It’s a Way, Not a Competition       Clarence Jordan in Sermon on the Mount points out that Jesus’ disciples don’t go out trying to get persecuted, or more persecuted than the next guy.  It’s just that, to people who are loyal above all else to themselves and to the world’s ways, Christian discipleship appears to be subversive and dangerous, and that evokes strong opposition.  Jesus often warned the disciples of the difficulty of following him, but he constantly prepared them to resist sin’s opposition, and he promised he would always accompany them by his Spirit to help them.  In Jordan’s assessment, the intensity of the persecution Christians receive is not determined by the low level of morality of the persecutors, but by the high standard and “intensity of the Christian community’s witness.”  He summarizes his thoughts with two questions:  “Do we get off so easy in our time because our light is so dim that the persecutors don’t notice it?  What are we Christians doing at present that is worth persecuting?” 
It’s About Jesus, Not About Me       In The Cost of Discipleship, Dietrich Bonhoeffer (who received the ultimate persecution of being executed for opposing Hitler) stressed that living the Beatitudes life shames the worldly without even trying to do so.  Merely seeing a reminder of how God created life to be lived, in contrast to their personal reality, can evoke insults, slander, anger, and violence from them.  Bonhoeffer saw that their hostility was actually (but unknowingly) directed at Jesus.  It just got expressed toward his followers.  Bonhoeffer urged his friends to remember that just as Jesus took the penalty of their sin upon himself, we are now privileged to bear people’s reproach and disdain meant for Christ when he is seen in our witness, character, and living.  That is how the disciples responded in Acts 5:41 after being insulted and flogged for speaking about Jesus – they “left the Sanhedrin rejoicing because they had been counted worthy of suffering disgrace for the Name.”
On a trip to Ethiopia in 1987, Pam and I got to have dinner with a few Ethiopian Mennonites who were quietly working to keep their church viable during the regime of an oppressive military government.  They all had jobs and families, but it was clear that their Christian discipleship was central to their lives.  A number of their members had been imprisoned in recent years for the crime of gathering for worship in a group larger than a handful.  Some of those we met were actively caring for the families of some of those imprisoned brothers and sisters.  They were able to meet only in private homes in very small groups.  We were deeply moved and impressed by their courage and the quiet joy they conveyed despite their harsh daily reality.  We were even more impressed when they told us that their church had never been as strong before the repressive government came in as it was at that moment, during that regime.  They sounded a bit like those disciples in Acts 5.  They were living the Beatitudes life and were experiencing its promised blessedness, despite the risks they were required to take.

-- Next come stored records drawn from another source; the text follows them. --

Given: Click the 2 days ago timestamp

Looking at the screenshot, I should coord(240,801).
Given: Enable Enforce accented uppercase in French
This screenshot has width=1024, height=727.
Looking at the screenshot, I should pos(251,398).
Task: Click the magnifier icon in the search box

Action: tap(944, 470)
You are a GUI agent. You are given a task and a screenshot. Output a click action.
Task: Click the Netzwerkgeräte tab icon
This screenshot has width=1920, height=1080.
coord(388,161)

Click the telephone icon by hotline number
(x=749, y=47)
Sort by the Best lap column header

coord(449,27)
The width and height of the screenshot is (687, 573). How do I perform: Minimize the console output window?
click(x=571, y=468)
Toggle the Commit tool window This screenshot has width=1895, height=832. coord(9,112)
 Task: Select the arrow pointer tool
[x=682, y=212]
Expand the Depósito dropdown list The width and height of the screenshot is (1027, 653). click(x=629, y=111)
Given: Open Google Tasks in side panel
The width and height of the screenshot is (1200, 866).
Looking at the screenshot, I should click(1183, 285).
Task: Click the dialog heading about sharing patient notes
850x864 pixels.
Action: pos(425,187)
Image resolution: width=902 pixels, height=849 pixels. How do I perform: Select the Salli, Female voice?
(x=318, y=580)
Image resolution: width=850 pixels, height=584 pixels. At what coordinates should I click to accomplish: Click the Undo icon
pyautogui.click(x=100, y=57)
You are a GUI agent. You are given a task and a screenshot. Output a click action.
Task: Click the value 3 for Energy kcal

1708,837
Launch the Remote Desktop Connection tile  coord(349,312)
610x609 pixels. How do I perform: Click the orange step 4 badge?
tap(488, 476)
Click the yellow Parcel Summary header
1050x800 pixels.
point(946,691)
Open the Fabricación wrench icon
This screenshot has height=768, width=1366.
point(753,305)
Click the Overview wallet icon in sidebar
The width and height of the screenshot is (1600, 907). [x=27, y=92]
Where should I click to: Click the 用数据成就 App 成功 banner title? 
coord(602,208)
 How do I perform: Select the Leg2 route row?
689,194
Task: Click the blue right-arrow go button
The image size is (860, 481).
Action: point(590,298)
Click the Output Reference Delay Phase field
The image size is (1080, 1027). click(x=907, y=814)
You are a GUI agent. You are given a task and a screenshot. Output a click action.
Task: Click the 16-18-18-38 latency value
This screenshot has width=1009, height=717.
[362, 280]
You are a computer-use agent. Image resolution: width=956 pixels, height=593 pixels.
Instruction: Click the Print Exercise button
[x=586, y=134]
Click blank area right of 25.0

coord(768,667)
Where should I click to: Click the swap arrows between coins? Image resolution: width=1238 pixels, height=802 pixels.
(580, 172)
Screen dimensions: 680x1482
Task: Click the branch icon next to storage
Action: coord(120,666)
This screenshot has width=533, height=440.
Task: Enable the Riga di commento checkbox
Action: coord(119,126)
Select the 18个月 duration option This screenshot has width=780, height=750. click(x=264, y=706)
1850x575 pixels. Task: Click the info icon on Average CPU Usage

Their witness and lives were a testimony to us that Jesus’ words were just as true in the 20th century as they were in the 1st.  We all now have the opportunity to show others that they are still true in 2024.  The way to begin is to take the first steps in the Beatitudes stairway to the spiritual life, and keep on climbing.  Let’s do that.  Let’s be Friends.
–Ron Ferguson, 17 March 2024
Queries for Worship-Sharing and Reflection
1)  What about the life of St. Patrick do you find most encouraging or inspiring?

2)  Why do you think the Ethiopian church was stronger under a repressive government than under political freedom?

3)  Describe a time when you experienced, or saw someone else experience, mistreatment due to spiritual witness.

4)  How would you answer Clarence Jordan’s two queries at the end of the “It’s a Way.…” paragraph above?